**Aim**
Rewrite every line of the entries between the line containing "Click the J.TRUST logo icon" and the line containing "Action: coord(212,313)", inclusive, keeping the requests and shifting each answer coordinate by -10.

— start of Data records —

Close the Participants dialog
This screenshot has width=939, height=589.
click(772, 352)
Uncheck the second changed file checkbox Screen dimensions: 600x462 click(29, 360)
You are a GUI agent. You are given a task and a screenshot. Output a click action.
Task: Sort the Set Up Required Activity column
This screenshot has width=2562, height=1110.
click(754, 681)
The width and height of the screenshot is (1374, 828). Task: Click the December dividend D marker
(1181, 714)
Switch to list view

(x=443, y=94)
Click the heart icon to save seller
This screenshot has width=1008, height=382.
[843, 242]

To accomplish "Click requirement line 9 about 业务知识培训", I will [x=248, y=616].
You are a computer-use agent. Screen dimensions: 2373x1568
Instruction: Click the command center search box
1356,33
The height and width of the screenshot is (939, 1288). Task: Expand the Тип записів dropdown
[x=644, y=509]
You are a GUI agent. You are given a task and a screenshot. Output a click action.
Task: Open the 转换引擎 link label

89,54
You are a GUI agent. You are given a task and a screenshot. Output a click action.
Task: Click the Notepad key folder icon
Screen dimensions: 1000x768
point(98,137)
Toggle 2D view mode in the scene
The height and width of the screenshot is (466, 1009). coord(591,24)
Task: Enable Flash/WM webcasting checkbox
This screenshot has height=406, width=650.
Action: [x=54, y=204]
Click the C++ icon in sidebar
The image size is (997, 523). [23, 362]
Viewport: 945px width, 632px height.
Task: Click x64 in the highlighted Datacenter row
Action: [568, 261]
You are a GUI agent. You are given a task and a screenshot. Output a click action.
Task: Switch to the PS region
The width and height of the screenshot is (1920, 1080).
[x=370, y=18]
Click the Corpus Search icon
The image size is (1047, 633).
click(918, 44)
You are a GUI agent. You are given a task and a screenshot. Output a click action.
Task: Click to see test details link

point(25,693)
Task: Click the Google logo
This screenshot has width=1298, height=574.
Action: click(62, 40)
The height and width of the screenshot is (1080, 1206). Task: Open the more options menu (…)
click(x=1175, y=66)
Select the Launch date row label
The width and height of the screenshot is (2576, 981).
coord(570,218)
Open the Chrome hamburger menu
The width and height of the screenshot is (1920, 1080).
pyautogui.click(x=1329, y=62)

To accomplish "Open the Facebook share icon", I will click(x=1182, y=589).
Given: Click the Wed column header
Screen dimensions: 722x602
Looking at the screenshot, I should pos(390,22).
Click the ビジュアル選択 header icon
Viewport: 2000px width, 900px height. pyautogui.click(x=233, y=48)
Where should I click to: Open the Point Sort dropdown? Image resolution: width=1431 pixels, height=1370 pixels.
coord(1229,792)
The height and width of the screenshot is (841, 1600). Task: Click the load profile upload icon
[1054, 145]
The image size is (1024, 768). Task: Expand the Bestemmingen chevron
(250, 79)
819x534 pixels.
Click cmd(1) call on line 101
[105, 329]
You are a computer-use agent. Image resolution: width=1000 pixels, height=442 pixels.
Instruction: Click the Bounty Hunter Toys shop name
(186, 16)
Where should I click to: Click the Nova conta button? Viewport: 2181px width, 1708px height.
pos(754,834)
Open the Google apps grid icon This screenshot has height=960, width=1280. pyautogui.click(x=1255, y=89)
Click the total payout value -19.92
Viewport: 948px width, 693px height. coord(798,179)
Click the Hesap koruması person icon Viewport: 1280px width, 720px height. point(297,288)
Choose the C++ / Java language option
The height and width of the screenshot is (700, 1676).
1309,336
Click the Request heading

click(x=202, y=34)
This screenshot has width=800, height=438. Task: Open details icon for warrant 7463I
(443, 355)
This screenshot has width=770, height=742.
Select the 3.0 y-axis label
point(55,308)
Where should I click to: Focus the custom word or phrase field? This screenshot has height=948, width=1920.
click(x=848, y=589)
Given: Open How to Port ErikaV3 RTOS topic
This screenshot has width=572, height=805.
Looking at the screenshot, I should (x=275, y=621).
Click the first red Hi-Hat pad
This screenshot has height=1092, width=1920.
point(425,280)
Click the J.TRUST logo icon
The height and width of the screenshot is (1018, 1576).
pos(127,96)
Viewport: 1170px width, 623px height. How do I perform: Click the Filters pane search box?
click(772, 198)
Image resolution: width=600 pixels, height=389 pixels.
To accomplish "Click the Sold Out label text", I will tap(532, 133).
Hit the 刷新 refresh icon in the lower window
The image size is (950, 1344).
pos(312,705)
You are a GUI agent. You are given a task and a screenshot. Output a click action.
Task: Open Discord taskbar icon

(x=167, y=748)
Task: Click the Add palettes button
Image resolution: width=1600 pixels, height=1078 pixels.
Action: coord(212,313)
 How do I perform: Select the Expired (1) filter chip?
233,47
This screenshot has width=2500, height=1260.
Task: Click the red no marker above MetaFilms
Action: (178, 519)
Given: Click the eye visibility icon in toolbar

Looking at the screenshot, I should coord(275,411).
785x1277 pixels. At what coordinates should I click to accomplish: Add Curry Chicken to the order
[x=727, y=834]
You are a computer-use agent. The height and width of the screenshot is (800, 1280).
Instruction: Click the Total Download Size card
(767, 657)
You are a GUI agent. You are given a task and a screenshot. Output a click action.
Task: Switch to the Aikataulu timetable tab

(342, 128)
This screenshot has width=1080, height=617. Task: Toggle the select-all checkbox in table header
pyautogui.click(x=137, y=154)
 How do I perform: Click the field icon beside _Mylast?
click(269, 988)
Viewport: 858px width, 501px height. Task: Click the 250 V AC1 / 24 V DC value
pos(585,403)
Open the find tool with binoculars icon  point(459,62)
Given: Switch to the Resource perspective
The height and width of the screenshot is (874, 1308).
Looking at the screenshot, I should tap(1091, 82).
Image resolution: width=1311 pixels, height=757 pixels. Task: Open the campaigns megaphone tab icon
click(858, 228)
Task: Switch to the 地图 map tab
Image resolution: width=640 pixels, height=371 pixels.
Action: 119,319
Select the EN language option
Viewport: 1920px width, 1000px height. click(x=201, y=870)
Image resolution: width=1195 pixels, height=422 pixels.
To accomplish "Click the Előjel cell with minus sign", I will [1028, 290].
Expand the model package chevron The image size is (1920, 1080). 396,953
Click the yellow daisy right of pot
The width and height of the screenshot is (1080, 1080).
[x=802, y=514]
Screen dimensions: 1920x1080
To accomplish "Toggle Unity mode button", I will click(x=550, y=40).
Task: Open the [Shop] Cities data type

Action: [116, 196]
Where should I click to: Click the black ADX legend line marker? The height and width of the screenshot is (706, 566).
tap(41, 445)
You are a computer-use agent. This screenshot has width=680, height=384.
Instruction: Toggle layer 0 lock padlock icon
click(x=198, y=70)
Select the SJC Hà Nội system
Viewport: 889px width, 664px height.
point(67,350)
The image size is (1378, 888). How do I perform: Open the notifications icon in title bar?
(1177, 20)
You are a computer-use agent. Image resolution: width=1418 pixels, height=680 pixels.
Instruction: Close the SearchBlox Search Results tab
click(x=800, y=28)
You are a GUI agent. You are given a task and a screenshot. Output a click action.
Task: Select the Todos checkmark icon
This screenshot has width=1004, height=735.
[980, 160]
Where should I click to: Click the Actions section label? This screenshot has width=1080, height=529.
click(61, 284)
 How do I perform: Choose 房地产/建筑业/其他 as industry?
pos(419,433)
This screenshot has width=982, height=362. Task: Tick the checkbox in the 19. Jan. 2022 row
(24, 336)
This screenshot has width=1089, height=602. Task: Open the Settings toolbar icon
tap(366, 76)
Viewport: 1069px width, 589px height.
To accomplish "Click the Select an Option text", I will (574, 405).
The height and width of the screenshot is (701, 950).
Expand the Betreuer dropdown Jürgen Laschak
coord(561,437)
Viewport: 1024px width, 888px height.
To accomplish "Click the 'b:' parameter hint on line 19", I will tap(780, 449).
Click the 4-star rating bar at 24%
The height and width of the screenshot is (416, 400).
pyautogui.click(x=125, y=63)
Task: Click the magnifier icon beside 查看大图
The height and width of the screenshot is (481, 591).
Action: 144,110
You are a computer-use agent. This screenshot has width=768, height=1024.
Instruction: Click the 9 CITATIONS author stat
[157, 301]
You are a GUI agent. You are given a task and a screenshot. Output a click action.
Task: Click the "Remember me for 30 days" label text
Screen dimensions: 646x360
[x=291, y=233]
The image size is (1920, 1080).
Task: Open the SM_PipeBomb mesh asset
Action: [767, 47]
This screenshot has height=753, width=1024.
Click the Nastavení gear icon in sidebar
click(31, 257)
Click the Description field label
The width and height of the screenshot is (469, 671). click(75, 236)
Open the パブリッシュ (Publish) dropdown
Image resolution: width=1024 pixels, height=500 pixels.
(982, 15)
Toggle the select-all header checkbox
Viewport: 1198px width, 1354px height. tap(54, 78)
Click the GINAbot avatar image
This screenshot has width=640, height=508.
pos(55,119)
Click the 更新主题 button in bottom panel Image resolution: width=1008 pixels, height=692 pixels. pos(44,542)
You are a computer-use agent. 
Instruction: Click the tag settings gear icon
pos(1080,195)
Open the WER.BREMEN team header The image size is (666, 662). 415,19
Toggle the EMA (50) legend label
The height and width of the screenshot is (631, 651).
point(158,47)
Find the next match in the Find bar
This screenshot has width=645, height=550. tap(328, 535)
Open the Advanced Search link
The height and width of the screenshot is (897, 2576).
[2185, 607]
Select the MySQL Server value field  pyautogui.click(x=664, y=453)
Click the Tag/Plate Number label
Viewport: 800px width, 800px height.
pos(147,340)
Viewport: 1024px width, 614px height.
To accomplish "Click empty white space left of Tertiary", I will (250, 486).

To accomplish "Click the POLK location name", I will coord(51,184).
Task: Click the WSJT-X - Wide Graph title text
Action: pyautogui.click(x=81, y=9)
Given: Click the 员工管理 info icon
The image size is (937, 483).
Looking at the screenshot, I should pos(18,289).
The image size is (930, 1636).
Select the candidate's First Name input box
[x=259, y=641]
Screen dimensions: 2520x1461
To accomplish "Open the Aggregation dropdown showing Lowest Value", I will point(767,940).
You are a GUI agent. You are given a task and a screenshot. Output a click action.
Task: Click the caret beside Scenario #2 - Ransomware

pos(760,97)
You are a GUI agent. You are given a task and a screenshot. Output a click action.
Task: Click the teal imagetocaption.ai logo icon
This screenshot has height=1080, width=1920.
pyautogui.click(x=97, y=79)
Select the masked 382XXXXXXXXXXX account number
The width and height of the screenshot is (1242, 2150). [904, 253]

— end of Data records —

**Response for this exercise**
Click the J.TRUST logo icon
The height and width of the screenshot is (1018, 1576).
pos(117,86)
Viewport: 1170px width, 623px height. How do I perform: Click the Filters pane search box?
click(762, 188)
Image resolution: width=600 pixels, height=389 pixels.
To accomplish "Click the Sold Out label text", I will tap(522, 123).
Hit the 刷新 refresh icon in the lower window
The image size is (950, 1344).
pos(302,695)
You are a GUI agent. You are given a task and a screenshot. Output a click action.
Task: Open Discord taskbar icon

(x=157, y=738)
Task: Click the Add palettes button
Image resolution: width=1600 pixels, height=1078 pixels.
Action: coord(202,303)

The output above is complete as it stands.